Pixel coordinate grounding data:
++++++++++

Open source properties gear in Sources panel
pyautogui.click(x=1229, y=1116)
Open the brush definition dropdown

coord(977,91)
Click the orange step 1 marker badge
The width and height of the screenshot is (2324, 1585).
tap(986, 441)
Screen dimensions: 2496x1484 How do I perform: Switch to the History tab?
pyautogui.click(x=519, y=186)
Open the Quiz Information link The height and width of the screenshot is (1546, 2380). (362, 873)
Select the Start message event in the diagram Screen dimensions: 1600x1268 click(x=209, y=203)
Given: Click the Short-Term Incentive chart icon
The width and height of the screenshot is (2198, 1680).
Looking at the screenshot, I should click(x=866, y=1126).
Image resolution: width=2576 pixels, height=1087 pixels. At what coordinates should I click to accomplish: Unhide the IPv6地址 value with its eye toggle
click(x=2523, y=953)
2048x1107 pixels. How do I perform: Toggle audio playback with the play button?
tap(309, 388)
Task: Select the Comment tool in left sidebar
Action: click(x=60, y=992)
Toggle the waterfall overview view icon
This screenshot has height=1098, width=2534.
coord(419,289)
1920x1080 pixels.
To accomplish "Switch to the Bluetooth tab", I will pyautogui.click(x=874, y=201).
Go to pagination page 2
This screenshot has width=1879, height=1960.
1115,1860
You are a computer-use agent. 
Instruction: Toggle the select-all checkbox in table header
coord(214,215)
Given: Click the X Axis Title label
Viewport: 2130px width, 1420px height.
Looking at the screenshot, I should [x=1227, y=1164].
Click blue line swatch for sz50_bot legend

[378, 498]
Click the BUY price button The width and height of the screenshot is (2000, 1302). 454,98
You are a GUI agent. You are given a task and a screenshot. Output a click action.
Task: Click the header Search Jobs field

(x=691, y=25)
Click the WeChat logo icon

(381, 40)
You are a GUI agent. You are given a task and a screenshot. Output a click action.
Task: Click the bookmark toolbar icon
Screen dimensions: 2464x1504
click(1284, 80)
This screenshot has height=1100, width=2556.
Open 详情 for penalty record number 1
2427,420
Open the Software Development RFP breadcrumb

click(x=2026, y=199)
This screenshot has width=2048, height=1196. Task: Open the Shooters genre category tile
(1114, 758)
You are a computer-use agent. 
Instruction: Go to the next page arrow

++++++++++

Which lines run from the one containing "The width and height of the screenshot is (2198, 1680)." to the end of the entries above? Quote exactly those, and only those.

## Task answer
The width and height of the screenshot is (2198, 1680).
Looking at the screenshot, I should click(x=866, y=1126).
Image resolution: width=2576 pixels, height=1087 pixels. At what coordinates should I click to accomplish: Unhide the IPv6地址 value with its eye toggle
click(x=2523, y=953)
2048x1107 pixels. How do I perform: Toggle audio playback with the play button?
tap(309, 388)
Task: Select the Comment tool in left sidebar
Action: click(x=60, y=992)
Toggle the waterfall overview view icon
This screenshot has height=1098, width=2534.
coord(419,289)
1920x1080 pixels.
To accomplish "Switch to the Bluetooth tab", I will pyautogui.click(x=874, y=201).
Go to pagination page 2
This screenshot has width=1879, height=1960.
1115,1860
You are a computer-use agent. 
Instruction: Toggle the select-all checkbox in table header
coord(214,215)
Given: Click the X Axis Title label
Viewport: 2130px width, 1420px height.
Looking at the screenshot, I should [x=1227, y=1164].
Click blue line swatch for sz50_bot legend

[378, 498]
Click the BUY price button The width and height of the screenshot is (2000, 1302). 454,98
You are a GUI agent. You are given a task and a screenshot. Output a click action.
Task: Click the header Search Jobs field

(x=691, y=25)
Click the WeChat logo icon

(381, 40)
You are a GUI agent. You are given a task and a screenshot. Output a click action.
Task: Click the bookmark toolbar icon
Screen dimensions: 2464x1504
click(1284, 80)
This screenshot has height=1100, width=2556.
Open 详情 for penalty record number 1
2427,420
Open the Software Development RFP breadcrumb

click(x=2026, y=199)
This screenshot has width=2048, height=1196. Task: Open the Shooters genre category tile
(1114, 758)
You are a computer-use agent. 
Instruction: Go to the next page arrow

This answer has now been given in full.